Nick Wooldridge of Stacks Property Search takes alook at why the new generation of empty nesters appear so reluctant to downsize.
There are obviously very real reasons why people swerve downsizing – the cost of moving, stamp duty, the practical issues surrounding finding something suitable and actually making the move. In the current market, they may be discouraged from moving as they are seeing little on the portals that suits them. But more significant, and a greater hurdle in our experience, is the fear of change, fear of letting go of the past, and the emotional hoops that will have to be jumped through to decide what to replace the family home with.
There are of course numerous side-benefits, and we would encourage those empty-nesters who anticipate downsizing to start thinking about it early, not to put it off until the need has become urgent. Emotional decisions are much harder to make when the pressure is on. There is a huge amount of planning and researching to be done, and this can be achieved better where there are minimal time pressures. And we tend to become more inflexible as we become older. Don’t be put off by lack of stock that shows on the internet, if you’re looking seriously and urgent, then opportunities will present themselves.
My advice would be to consult the family at an early stage – there may be issues that affect your decisions that you are unaware of, and if all relevant parties are aware of your intentions it prevents problems arising at a later date. But try to be resolute and put your own needs first. Advantages to downsizing are often only fully appreciated after the move has taken place. The improved lifestyle, proximity to family, amenities and transport, decreased maintenance issues, and improved or specialist ergonomics can be incredibly liberating.
While family are usually part of the process, it makes a lot of sense to establish an array of wise friends who know you well, and who you respect to use as a sounding board. Those who have successfully downsized themselves will be especially helpful – giving you insight into what they found helped, what they think they got right, and what they think they could have done better.
It’s very easy to focus on the negative, so early on in the exercise draw up a list of every benefit you can possibly think of. Finances are likely to feature strongly on the list, and the advantages of a lower maintenance property, but be really clear about the good things that will come out of the move. Be specific, not just more holidays, but a particular adventure that you’ve always wanted to go on; the idea of walking to shops, bars and cafes if you’ve been remote; the prospect of a property that faces the right way if you’ve been suffering a north facing home for decades.

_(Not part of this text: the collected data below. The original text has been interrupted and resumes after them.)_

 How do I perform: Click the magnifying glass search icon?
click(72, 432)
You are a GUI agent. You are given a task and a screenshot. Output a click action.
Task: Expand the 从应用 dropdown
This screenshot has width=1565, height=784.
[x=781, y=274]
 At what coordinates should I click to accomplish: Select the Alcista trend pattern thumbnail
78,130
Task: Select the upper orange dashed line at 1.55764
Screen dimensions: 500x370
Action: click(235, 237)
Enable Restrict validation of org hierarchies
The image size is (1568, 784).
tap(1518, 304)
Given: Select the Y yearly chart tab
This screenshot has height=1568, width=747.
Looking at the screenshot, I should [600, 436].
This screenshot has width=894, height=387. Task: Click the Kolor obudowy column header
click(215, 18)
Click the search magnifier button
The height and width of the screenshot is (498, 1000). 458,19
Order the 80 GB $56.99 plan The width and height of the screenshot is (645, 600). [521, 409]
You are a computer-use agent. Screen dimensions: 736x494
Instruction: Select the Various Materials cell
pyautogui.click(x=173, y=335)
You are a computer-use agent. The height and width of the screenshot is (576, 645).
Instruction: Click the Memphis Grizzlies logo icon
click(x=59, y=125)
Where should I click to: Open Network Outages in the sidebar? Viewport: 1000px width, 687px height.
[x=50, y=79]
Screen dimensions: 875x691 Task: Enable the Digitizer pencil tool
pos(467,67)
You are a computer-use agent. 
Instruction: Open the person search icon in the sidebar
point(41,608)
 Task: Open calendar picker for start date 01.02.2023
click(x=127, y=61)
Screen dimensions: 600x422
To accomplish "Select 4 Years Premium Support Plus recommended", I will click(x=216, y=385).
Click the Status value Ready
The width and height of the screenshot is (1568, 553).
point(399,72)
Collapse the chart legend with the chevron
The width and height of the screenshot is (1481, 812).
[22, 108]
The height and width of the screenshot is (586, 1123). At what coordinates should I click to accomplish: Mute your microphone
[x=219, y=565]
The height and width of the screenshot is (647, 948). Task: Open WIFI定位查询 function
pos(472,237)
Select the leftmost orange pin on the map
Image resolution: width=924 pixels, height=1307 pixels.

It really helps to think about the kind of property that will work well for an empty nest – your square metres will be all about you, not sucked up by all the bedrooms you needed to accommodate the family. It’s a mistake to try to recreate exactly what you had on a smaller scale. Think of it as a new start and an opportunity to live in a different way. For instance, you can have a bathroom each, a quiet extra sitting room, or a studio, or whatever it is that will give you joy. And rather than insisting on squeezing all your old furniture into the new space, take the opportunity to re-think and redesign.
Promise yourself an indulgence that you’ve always wanted – whether that’s an Aga, a customised walk in wardrobe, a wet room, a sofa that you’ve been lusting after, a top-of-the-range TV / sound system, a dedicated wine fridge, a dog room, something that properly excites you.
One of the best things about downsizing is that once you’ve done it you shouldn’t have to do it again! So don’t just consider your needs as they are at the moment, make sure it will suit you, or can be adapted, when you become less active and possibly less mobile. But psychologically, think of this as a new step forward, not the last property step – a feeling that can often deter downsizers.”